消化試合のトルムーズ圏谷!?

ブシャロ峠の超絶絶景に大満足した私たちは、最後の目的地トルムーズ圏谷に向かいました。ブシャロ峠があまりにも素晴らしすぎて、みんなトルムーズ圏谷は消化試合のような気分になっています(笑)。ゲートで入域料とシャトルバス代を払い、車でさらに上っていきますが、ゲートから歩いていく強者トレッカーもいます。この二日間で凄いものを見過ぎたせいか感覚が麻痺していて、『ちょっとやそっとではもう心が動かないよ』と思っていましたが、駐車場の周りのなだらかな岩山の連なりに、また見惚れてしまうのでした。
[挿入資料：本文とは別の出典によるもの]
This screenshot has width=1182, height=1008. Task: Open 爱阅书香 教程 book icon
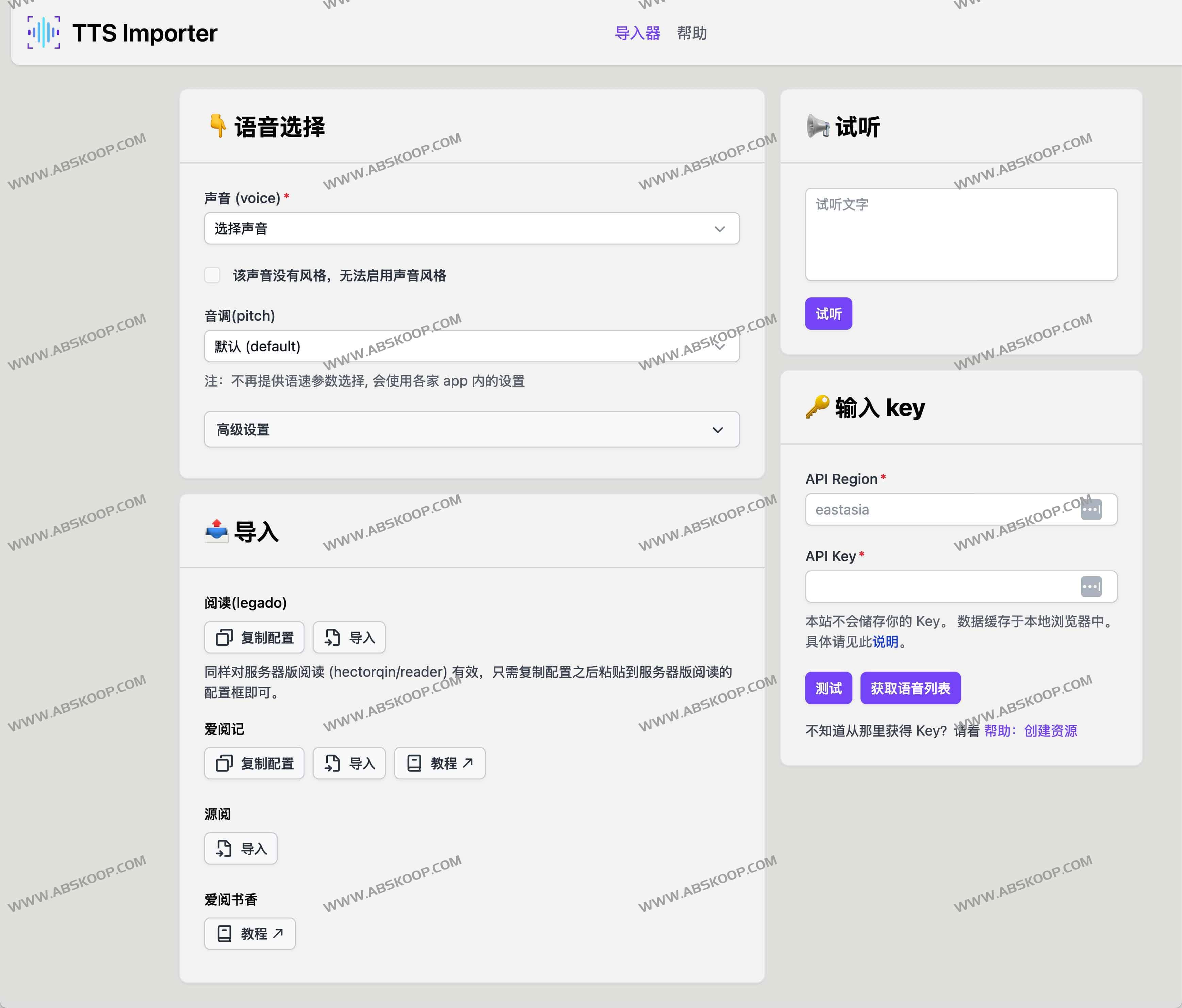[x=224, y=933]
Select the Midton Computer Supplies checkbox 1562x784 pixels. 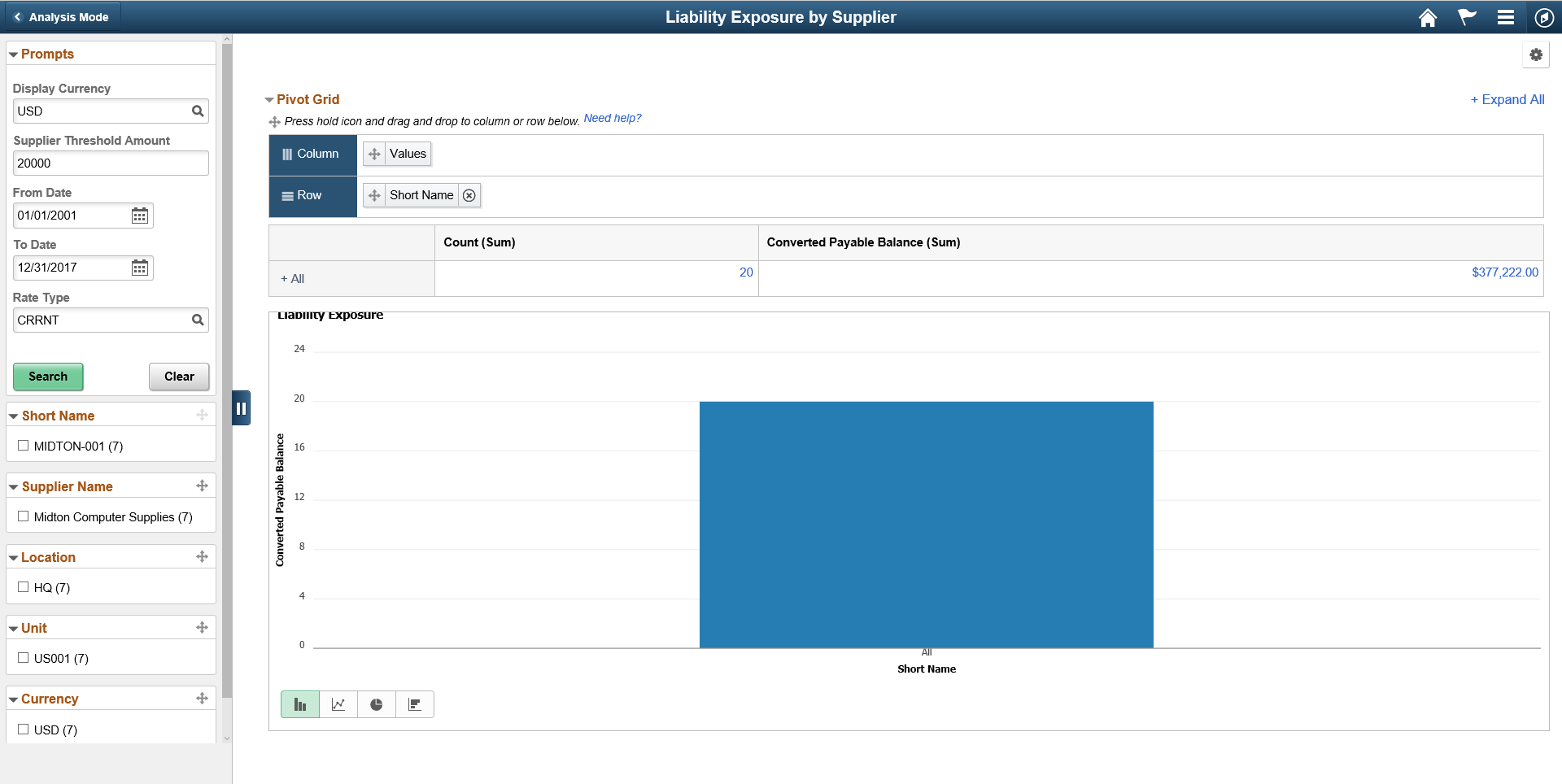click(24, 516)
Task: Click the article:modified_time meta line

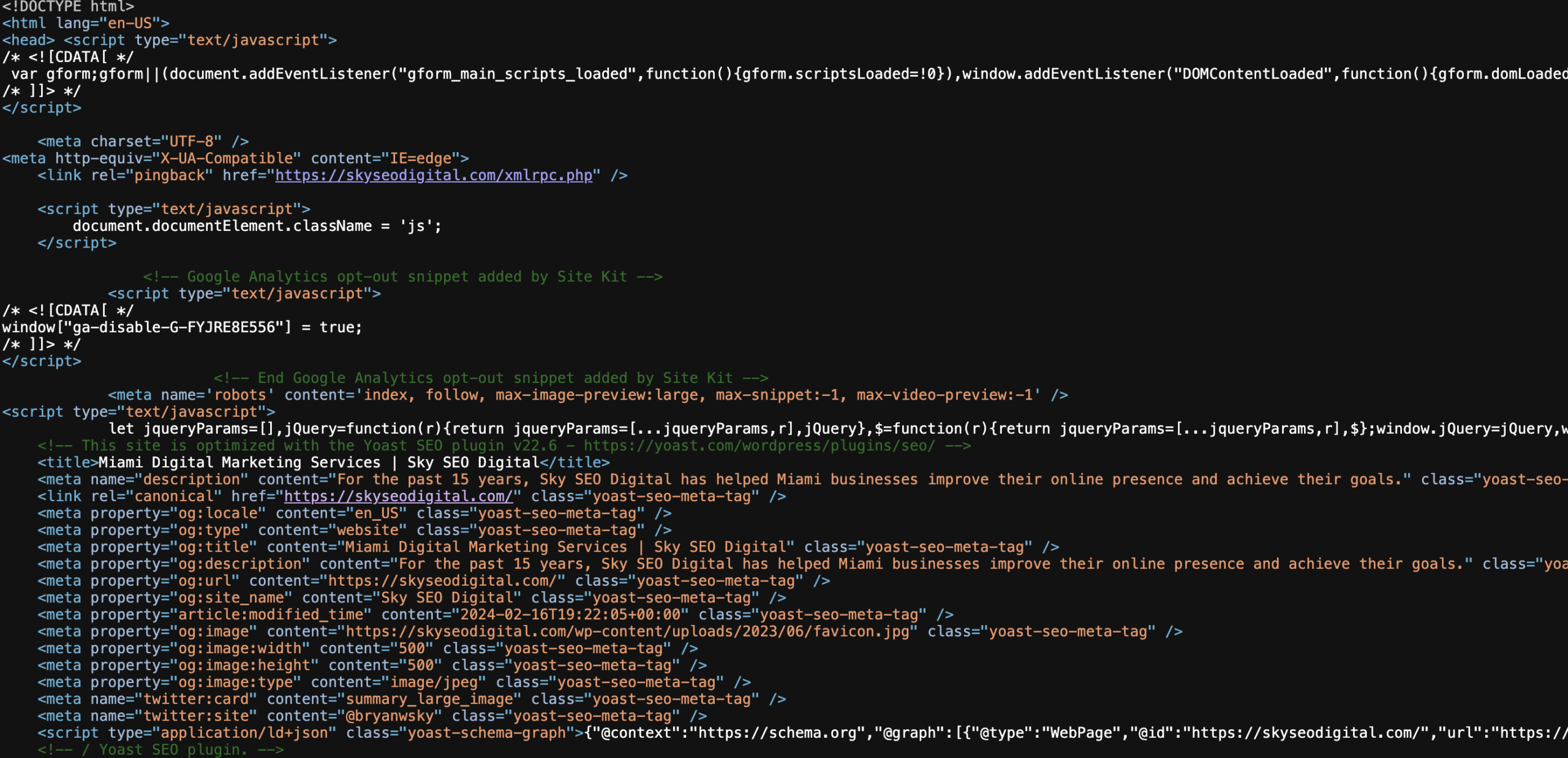Action: (495, 615)
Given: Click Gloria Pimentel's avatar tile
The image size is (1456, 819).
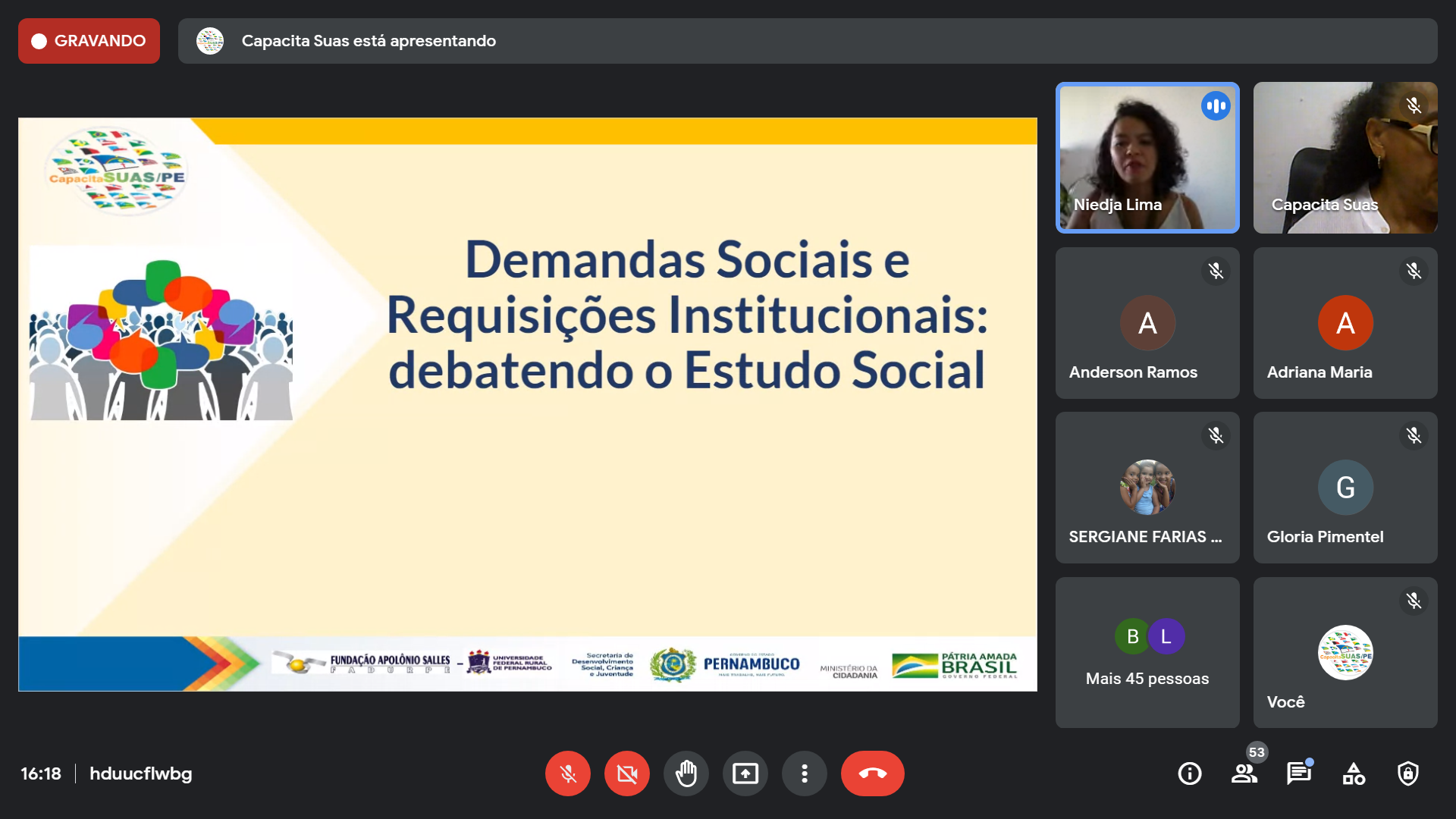Looking at the screenshot, I should 1345,488.
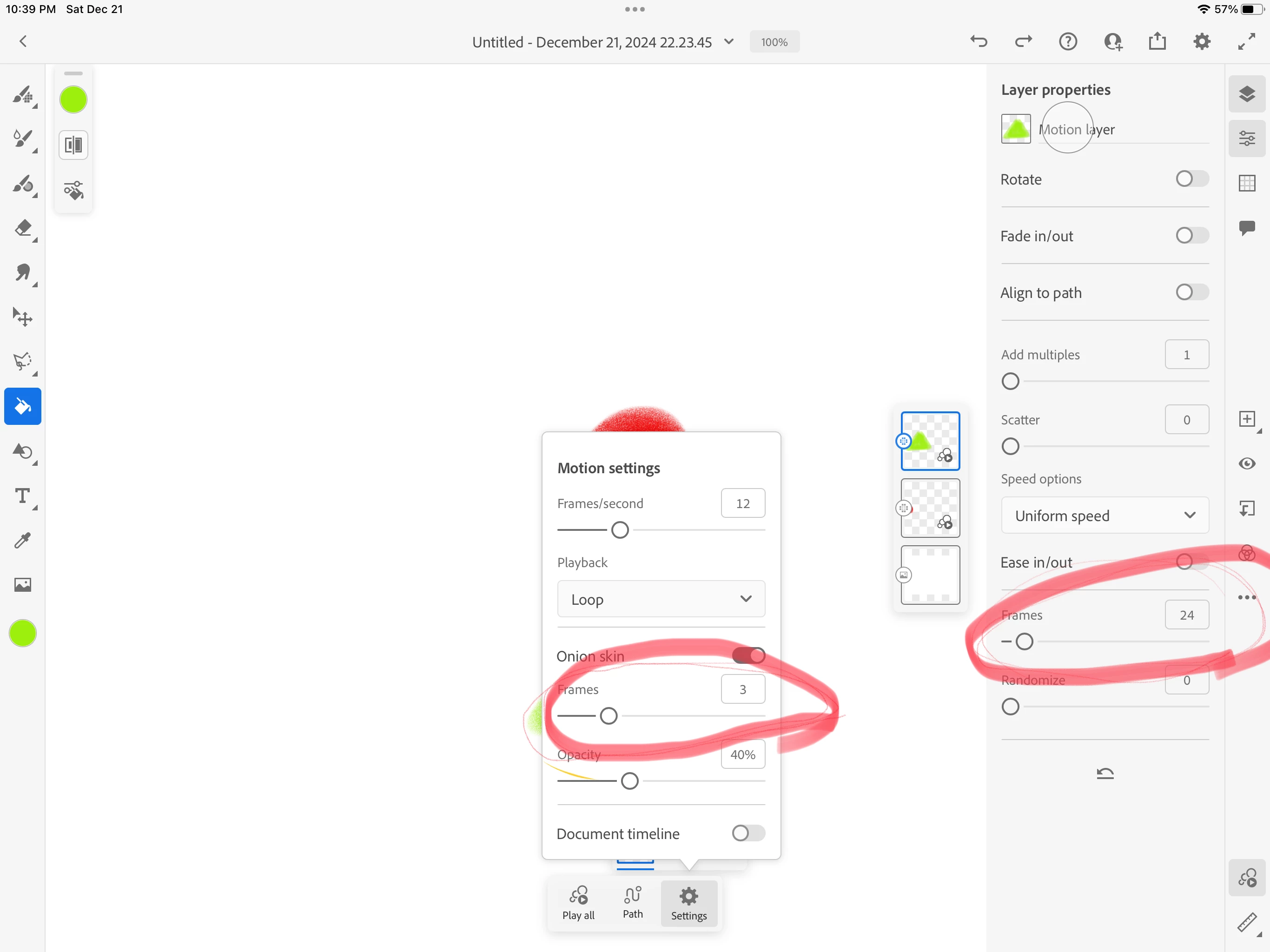Viewport: 1270px width, 952px height.
Task: Tap the Undo arrow in top bar
Action: (x=979, y=41)
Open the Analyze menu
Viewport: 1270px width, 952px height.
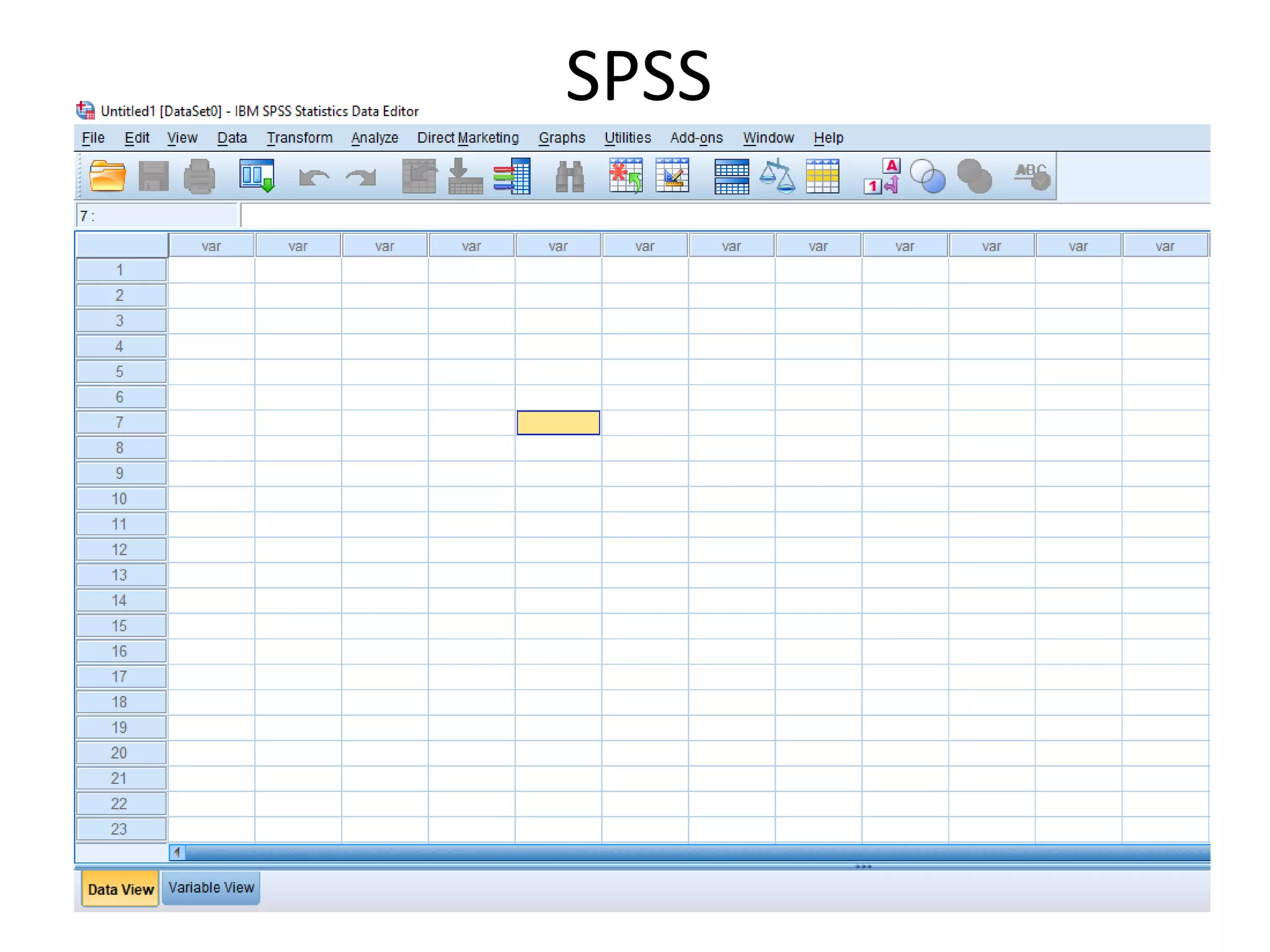pyautogui.click(x=375, y=138)
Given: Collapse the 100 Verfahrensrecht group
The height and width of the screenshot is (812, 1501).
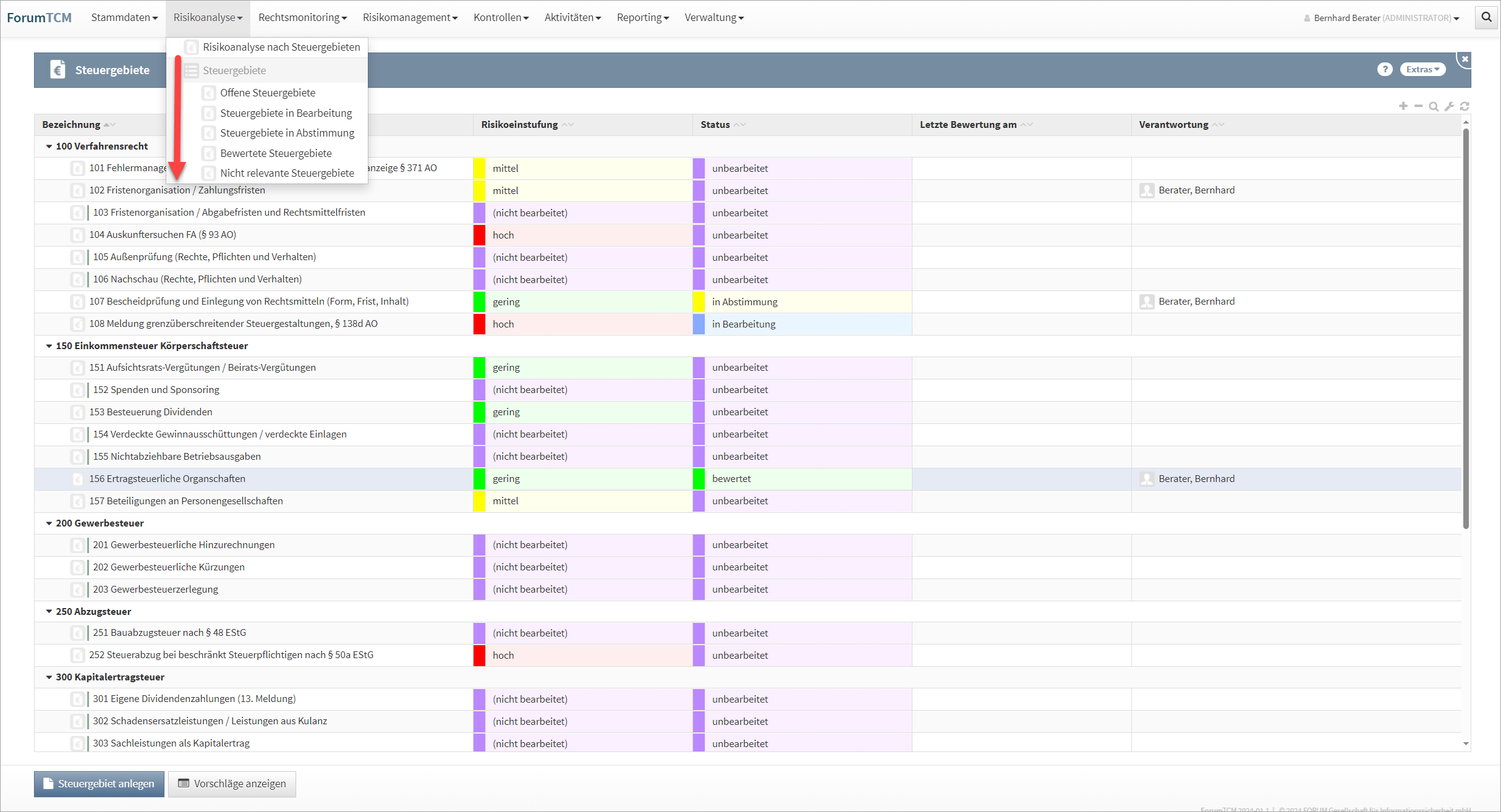Looking at the screenshot, I should click(x=49, y=146).
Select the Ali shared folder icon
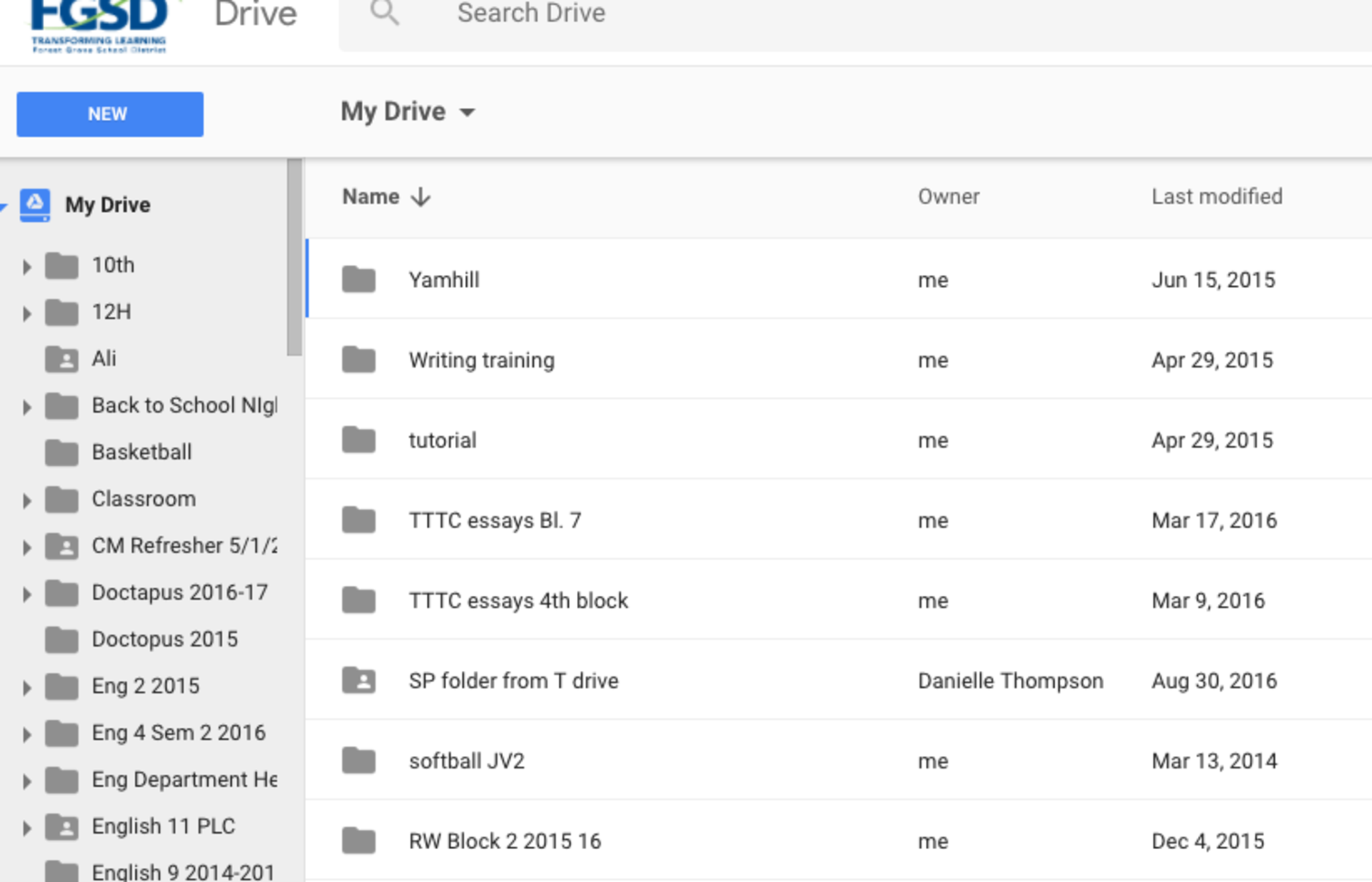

世界遺産「ピレネー山脈のペルデュ山」トレッキング その4【トルムーズ圏谷】 世界遺産「ピレネー山脈のペルデュ山」トレッキング その4【トルムーズ圏谷】

ヨーロッパ最大の圏谷に入る

圏谷までは、徒歩か、または駐車場からのシャトルバスで上ります。九十九折の山道なのでマイカー規制しないと渋滞するし、この方が環境にも優しいのでしょう。バスを降りてトルムーズ圏谷に入りました。広ーい!! トルムーズ圏谷は、世界遺産ペルデュ山を象徴する3つの圏谷(あと二つはガヴァルニー圏谷とエスタルベ圏谷)の中で最大であり、平均標高2200mと最も標高の高い圏谷です。ムニア山(3155m)、トルムーズ山(3085m)をはじめとする山々が周囲10kmに渡って圏谷を取り囲んでいます。

消化試合なんて言ってごめんなさい!!

同じ圏谷でもガヴァルニーとはまったく印象が異なります。ガヴァルニーは谷を囲む岩壁が周囲120度くらいでしょうか。谷はごつごつとした岩と砂で、そこに覆いかぶさってくるような岩壁を間近から仰ぎ見る迫力があります。一方、トルムーズ圏谷は山の壁が周囲270度くらいはありそう。谷は広々としていて圧迫感はなく、非常に雄大な景観です。谷のほとんどは草地で、放牧された牛たちがあちこちで草を食んでいます。例えるならフライパンの中にいるような感じで、阿蘇のカルデラの中の草千里を思い出しました。牧歌的で優しい風景でした。

お手軽ハイキングが楽しめるペルデュ山

巨大なフライパンの中は、なだらかな丘陵の間にトレイルがあり、小川が流れ、湿地や池が点在しています。池に青空と周囲の山が映り込んで、写真をいくら撮ってもきりがないほど、どこを見ても絵になる風景ばかり。谷で一番高い丘の上にはマリア像が置かれ、ここからの360度の眺めはまさに絶景でした。この旅は2泊3日の慌ただしいものでしたが、できれば次回は1週間くらい滞在して、お手軽ハイキングだけでなくもうちょっと本格的なトレッキングを楽しみたいと思いました。ペルデュ山の世界遺産、私のおすすめは1位がブシャロ峠、2位はトルムーズ圏谷です。